## How to complete this task
Your answer should be the line containing "About (462, 264)" and each line after it through the end of the data below, repeated exactly.

[Extracted data entries]
======

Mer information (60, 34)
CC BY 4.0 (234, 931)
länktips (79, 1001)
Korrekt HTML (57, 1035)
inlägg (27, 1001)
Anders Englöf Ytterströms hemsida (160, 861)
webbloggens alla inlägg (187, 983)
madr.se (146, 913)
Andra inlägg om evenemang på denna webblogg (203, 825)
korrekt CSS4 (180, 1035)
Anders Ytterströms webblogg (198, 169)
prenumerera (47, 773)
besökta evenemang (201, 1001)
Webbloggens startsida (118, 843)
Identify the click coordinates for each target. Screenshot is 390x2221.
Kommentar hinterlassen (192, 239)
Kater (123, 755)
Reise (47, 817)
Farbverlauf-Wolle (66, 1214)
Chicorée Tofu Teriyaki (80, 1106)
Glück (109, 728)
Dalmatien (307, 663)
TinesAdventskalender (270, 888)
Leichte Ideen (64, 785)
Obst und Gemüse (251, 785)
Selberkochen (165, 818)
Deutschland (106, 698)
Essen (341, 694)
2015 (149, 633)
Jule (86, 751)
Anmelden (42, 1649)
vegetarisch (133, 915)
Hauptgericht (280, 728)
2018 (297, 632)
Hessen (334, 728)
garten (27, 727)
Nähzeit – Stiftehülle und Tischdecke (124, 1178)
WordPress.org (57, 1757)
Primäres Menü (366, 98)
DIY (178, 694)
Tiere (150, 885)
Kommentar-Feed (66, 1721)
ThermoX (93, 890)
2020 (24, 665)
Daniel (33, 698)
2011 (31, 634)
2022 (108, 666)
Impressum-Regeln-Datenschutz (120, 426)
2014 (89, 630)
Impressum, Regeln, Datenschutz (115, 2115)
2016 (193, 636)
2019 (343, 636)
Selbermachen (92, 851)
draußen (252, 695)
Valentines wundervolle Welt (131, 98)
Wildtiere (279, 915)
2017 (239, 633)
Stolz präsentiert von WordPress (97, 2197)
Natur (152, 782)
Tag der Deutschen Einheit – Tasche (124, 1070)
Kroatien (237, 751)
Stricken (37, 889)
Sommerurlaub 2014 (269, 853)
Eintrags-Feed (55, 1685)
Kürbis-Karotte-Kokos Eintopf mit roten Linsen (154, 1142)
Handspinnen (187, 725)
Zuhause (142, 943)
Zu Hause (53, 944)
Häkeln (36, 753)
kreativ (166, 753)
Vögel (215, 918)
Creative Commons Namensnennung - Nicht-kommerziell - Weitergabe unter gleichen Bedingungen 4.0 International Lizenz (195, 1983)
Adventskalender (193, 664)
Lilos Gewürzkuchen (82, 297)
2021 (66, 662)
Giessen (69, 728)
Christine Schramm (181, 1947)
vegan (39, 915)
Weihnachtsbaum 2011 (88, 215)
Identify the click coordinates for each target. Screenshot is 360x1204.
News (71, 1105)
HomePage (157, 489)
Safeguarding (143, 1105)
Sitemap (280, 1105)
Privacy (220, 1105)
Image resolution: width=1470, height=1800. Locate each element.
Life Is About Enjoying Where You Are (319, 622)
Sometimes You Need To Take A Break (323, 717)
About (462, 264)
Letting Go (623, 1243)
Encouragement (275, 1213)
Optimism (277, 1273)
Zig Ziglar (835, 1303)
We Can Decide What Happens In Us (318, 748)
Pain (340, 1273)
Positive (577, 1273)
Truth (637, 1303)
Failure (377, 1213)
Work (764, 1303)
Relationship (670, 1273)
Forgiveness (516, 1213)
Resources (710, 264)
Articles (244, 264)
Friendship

======

## Solution to this exercise
About (462, 264)
Letting Go (623, 1243)
Encouragement (275, 1213)
Optimism (277, 1273)
Zig Ziglar (835, 1303)
We Can Decide What Happens In Us (318, 748)
Pain (340, 1273)
Positive (577, 1273)
Truth (637, 1303)
Failure (377, 1213)
Work (764, 1303)
Relationship (670, 1273)
Forgiveness (516, 1213)
Resources (710, 264)
Articles (244, 264)
Friendship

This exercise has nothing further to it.